*** Opening LISTED ENTRIES ***
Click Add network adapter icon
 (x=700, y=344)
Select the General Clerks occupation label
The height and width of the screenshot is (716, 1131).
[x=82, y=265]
*** Closing LISTED ENTRIES ***
■ PROBLEM DESCRIPTION
Set down the entries above again, word for word.

■ SOLUTION TO THIS PROBLEM
Click Add network adapter icon
 (x=700, y=344)
Select the General Clerks occupation label
The height and width of the screenshot is (716, 1131).
[x=82, y=265]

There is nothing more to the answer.